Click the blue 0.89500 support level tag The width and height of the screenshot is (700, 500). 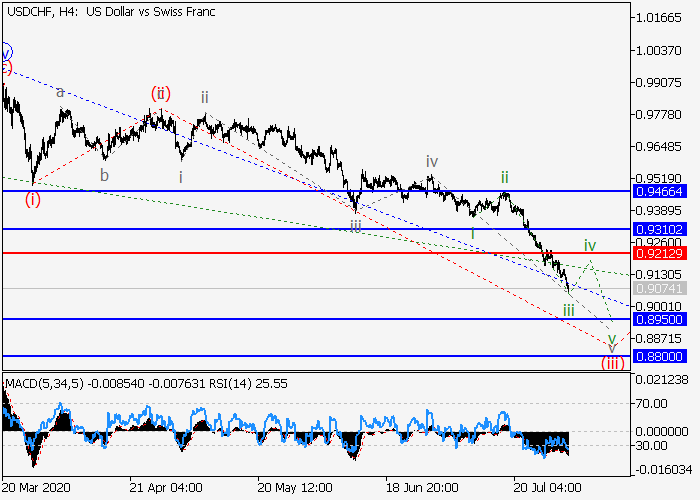(663, 319)
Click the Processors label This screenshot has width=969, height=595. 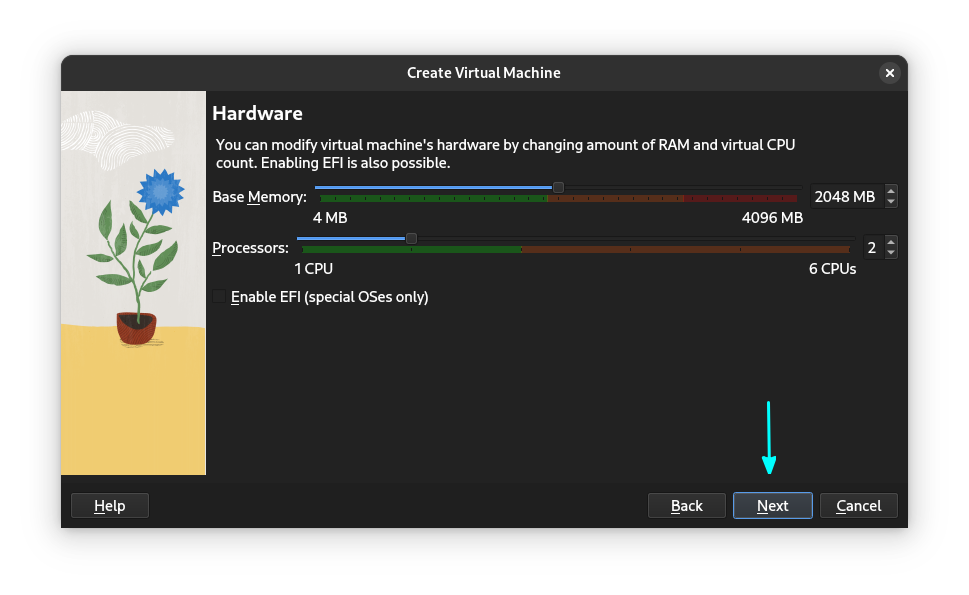pyautogui.click(x=250, y=248)
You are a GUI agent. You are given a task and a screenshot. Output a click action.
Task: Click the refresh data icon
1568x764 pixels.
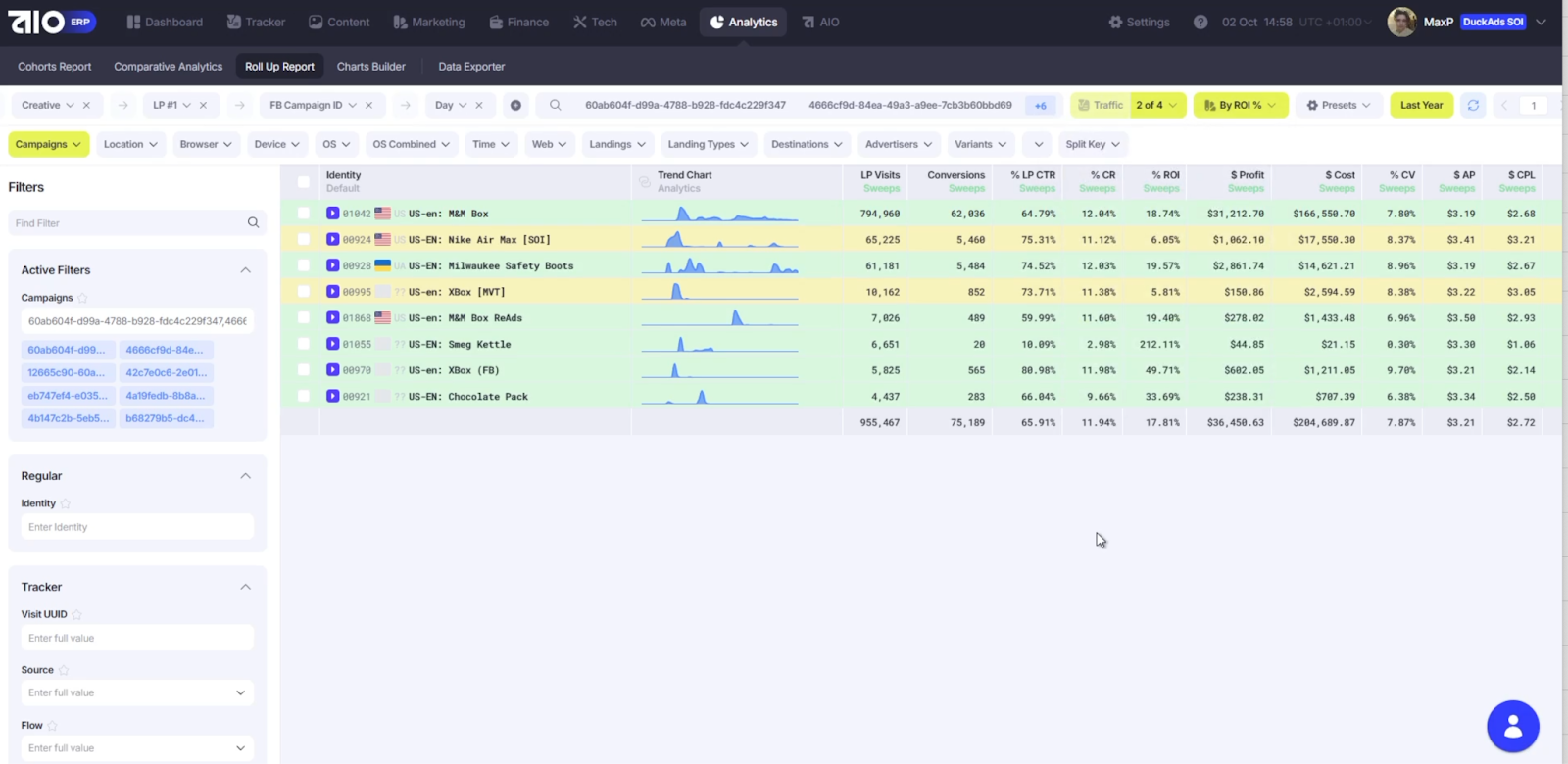1472,105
● ● ● ● ● ● ●
### Work to complete:
Output the entries word for word, from the line with "You are a GUI" through the end of the entries, and leave out the pictures.

### Output for this exercise:
You are a GUI agent. You are given a task and a screenshot. Output a click action.
Task: Click the refresh data icon
1568x764 pixels.
1472,105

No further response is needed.